→ **EXCERPTED PASSAGE**:

Additionally, with the quite lackluster nature of the most recent Star Wars trilogy, fans could only hope for The Mandalorian to maintain its quality throughout the second season and not fall into the trend of mediocrity that plagues modern Star Wars. So when the second season of The Mandalorian premiered in October, I was hesitant to pick it up.

To my relief, The Mandalorian season two is quick to resume the fast-paced action of the previous season, throwing us viewers back into Mandalorian Din Djarin’s quest to find a settling place for his cute companion Baby Yoda named Grogu. For Grogu to completely manifest its full potential of the force, it would need to find a Jedi to train it. 

The show does an excellent job at character development, as fans are quick to sympathise with the Frog Lady—who needs to get to a distant planet with the Mandalorian to revitalize their species—and cheer at the reintroduction of Boba Fett from the main Star Wars series, even after he poses as an initial threat to the Mandalorian. The extravagant change of heart in Migs Mayfeld, a character who betrayed the Mandalorian on a mission in season one, as he turns on his old commander Hess of the Empire, opens the audience to an entire world of hidden personal conflict behind his abrasively humorous facade. With characters such as these, and the addition of more renowned Star Wars characters such as Bo-Katan and Ahsoka, the second season of the show involves a nice blend of personalities for the Star Wars newbie while allowing seasoned fans of the franchise to see old favorites on screen once again.

[Stored entries]
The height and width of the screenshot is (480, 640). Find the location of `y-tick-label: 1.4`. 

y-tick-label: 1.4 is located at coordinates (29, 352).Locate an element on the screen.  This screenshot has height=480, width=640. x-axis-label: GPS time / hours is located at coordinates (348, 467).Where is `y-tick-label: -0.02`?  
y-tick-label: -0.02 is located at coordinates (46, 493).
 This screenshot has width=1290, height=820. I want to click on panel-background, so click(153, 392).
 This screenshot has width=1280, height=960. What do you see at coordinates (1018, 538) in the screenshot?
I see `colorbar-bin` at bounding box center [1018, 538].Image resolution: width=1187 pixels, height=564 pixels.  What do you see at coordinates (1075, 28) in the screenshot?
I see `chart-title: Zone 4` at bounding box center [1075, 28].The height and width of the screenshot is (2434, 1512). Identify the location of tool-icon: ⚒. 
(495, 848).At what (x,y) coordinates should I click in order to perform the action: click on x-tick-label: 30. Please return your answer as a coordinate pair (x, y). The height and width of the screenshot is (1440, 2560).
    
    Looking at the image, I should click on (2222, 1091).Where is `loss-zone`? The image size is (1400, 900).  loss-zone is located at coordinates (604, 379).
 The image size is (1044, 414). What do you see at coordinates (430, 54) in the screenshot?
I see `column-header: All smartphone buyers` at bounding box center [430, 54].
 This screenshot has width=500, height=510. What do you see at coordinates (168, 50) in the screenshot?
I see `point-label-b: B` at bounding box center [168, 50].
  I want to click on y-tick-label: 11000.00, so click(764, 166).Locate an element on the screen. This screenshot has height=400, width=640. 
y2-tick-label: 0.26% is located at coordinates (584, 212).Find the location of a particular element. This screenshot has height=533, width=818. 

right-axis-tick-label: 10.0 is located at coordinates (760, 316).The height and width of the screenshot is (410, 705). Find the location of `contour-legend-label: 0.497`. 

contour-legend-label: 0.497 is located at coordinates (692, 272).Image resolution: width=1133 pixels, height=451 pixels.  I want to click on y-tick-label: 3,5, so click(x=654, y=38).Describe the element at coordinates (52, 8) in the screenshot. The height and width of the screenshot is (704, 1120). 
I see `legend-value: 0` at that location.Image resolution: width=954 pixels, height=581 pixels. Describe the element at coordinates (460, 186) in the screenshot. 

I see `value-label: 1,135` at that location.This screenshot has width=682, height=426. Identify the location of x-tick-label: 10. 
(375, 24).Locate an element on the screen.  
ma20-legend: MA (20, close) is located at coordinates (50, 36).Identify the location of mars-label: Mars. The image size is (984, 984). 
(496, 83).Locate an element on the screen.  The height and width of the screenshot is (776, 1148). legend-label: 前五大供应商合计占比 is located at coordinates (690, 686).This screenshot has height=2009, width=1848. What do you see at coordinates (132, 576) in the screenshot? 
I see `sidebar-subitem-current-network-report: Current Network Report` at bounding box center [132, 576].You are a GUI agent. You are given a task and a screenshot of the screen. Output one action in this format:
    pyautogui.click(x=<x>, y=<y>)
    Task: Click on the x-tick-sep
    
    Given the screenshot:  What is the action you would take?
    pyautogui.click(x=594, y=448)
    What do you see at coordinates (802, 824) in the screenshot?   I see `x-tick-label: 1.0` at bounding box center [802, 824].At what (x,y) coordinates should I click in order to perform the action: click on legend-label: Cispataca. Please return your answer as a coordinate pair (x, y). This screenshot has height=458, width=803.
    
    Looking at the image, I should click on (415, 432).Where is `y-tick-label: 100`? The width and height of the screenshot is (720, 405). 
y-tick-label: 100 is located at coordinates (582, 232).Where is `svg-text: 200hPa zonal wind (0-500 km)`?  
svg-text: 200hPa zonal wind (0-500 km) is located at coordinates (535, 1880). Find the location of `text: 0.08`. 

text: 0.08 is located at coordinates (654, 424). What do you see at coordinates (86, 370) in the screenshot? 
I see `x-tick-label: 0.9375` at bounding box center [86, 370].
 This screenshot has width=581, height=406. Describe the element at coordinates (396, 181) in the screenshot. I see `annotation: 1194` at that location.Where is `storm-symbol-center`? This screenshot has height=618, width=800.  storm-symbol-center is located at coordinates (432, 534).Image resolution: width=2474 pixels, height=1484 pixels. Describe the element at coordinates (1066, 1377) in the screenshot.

→ **AIM OF THE EXERCISE**:
Answer these questions using the review of The Mandalorian's second season.
(a) In what month did the second season premiere?
(b) What would Grogu need to find to manifest its full potential of the force?
(c) Whom does Migs Mayfeld turn on?

→ **SOLUTION**:
(a) October
(b) A Jedi to train it
(c) His old commander Hess of the Empire